### Set problem
Reproduce the stretch of the data from the line containing "Task: Tap the Bedroom" through the end of the data, both ends included, with the requests unchanged and 109 added to every coordinate in the answers. Omit the pictures from the reply.

Saved data entries:
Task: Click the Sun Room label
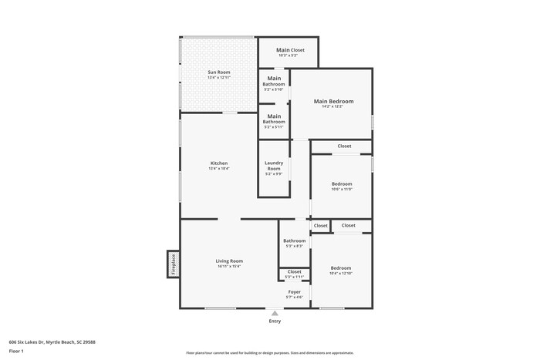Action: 219,72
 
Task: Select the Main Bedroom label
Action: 333,101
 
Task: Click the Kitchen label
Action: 219,163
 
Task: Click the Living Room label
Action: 229,261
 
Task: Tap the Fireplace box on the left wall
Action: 174,264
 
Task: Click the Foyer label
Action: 295,292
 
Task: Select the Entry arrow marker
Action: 275,313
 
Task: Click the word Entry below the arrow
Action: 275,321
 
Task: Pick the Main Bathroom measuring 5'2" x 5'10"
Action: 274,81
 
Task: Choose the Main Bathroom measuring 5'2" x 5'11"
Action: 274,119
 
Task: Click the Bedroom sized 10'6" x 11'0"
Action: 342,184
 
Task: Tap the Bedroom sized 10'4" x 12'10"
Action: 340,268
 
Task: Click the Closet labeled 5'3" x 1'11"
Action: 295,272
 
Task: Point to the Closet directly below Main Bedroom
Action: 344,146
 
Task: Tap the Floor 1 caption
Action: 16,351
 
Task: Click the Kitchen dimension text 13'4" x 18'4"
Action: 219,168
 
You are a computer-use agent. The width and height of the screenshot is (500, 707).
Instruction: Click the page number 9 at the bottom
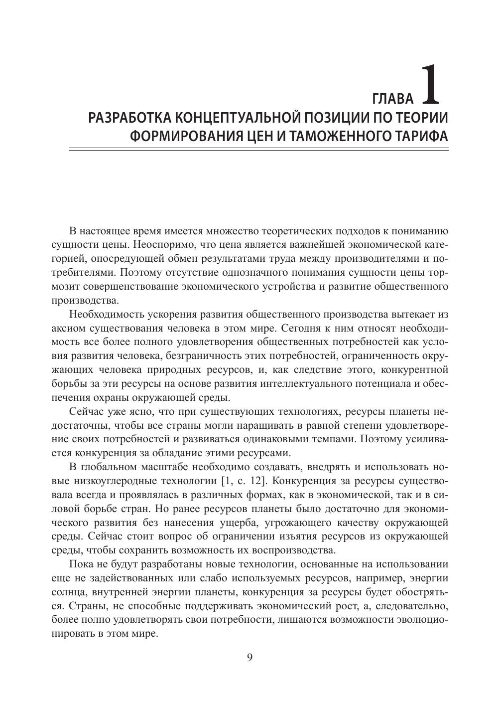250,657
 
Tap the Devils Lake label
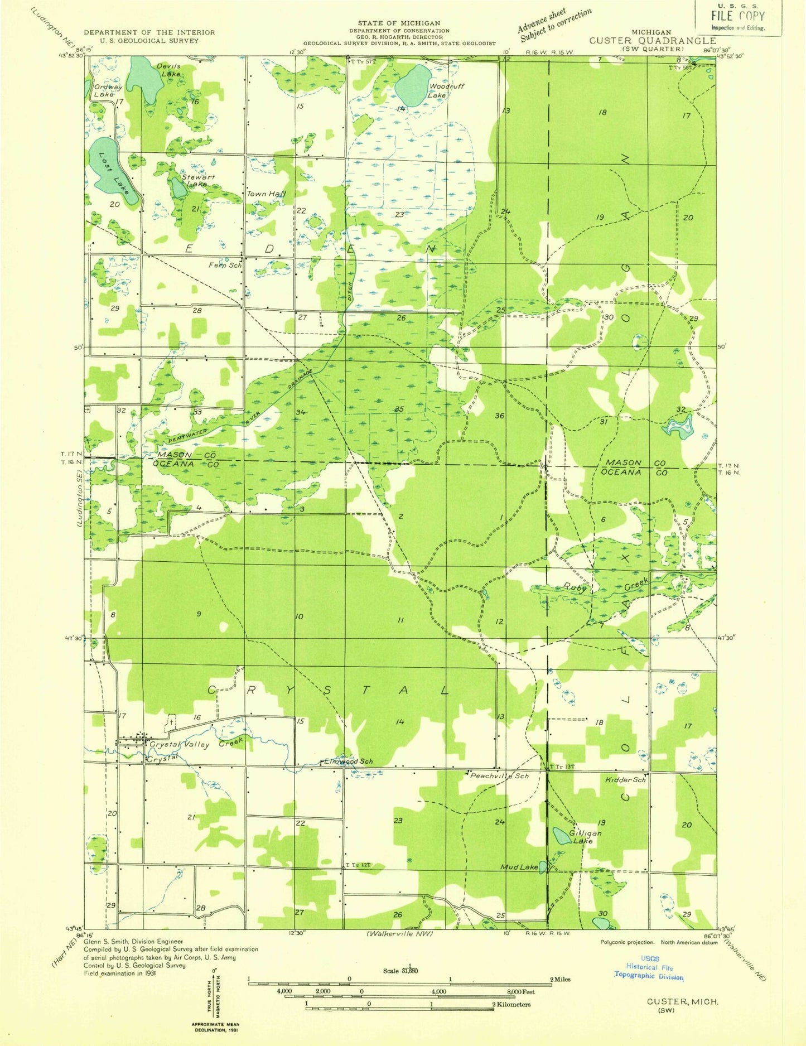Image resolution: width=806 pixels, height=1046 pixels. click(161, 70)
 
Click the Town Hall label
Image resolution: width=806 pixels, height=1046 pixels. click(266, 194)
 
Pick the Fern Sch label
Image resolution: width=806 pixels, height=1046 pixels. click(225, 266)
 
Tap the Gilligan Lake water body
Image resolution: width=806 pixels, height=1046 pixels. click(560, 836)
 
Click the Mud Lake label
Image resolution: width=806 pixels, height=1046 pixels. click(519, 867)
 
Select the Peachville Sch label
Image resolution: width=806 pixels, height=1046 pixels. click(499, 776)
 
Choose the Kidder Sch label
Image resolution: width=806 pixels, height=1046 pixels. click(625, 779)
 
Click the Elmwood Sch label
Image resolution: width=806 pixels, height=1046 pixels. click(348, 761)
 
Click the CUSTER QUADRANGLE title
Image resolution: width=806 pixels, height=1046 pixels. click(652, 41)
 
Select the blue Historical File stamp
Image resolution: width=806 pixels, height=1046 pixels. click(649, 967)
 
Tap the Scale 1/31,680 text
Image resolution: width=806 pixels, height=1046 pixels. click(400, 970)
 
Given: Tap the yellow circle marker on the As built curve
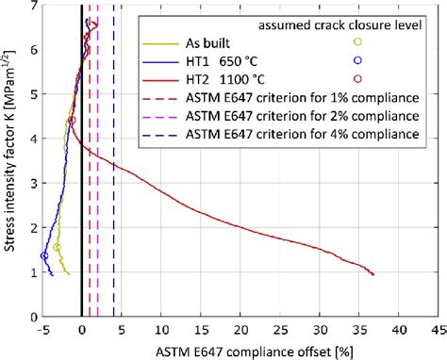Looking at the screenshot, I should [x=58, y=248].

### The result
Task: Tap the Bedroom sized 10'4" x 12'10"
Action: 449,377
 
Task: Click the Closet labeled 5'3" x 1'11"
Action: 404,381
 
Task: Point to the Closet directly below Main Bedroom
Action: 453,255
 
Task: Tap the Floor 1 caption
Action: 125,460
 
Task: Click the Kitchen dimension text 13'4" x 18'4"
Action: 328,277
 
You are a computer-use agent. The width and height of the screenshot is (500, 707).
Instruction: Click the page number 9 at the bottom
359,766
 
Tap the Devils Lake label
Image resolution: width=806 pixels, height=1046 pixels. click(270, 179)
 
Click the Town Hall label
Image resolution: width=806 pixels, height=1046 pixels. click(375, 303)
 
Pick the Fern Sch label
Image resolution: width=806 pixels, height=1046 pixels. click(334, 375)
 
Tap the Gilligan Lake water body
Image resolution: width=806 pixels, height=1046 pixels. click(669, 945)
 
Click the Mud Lake label
Image resolution: width=806 pixels, height=1046 pixels. click(628, 976)
 
Select the Peachville Sch label
Image resolution: width=806 pixels, height=1046 pixels. click(608, 885)
 
Choose the Kidder Sch label
Image resolution: width=806 pixels, height=1046 pixels. click(734, 888)
 
Click the Elmwood Sch label
Image resolution: width=806 pixels, height=1046 pixels. click(457, 870)
 
Click the CUSTER QUADRANGLE title
Image resolution: width=806 pixels, height=1046 pixels. click(761, 150)
 
Select the blue Historical File stamp
Image resolution: width=806 pixels, height=1046 pixels. click(758, 1076)
 
Tap the Scale 1/31,680 text
Image resolution: width=806 pixels, height=1046 pixels. click(509, 1079)
 
Given: Tap the yellow circle marker on the As built curve
Looking at the screenshot, I should [x=167, y=357].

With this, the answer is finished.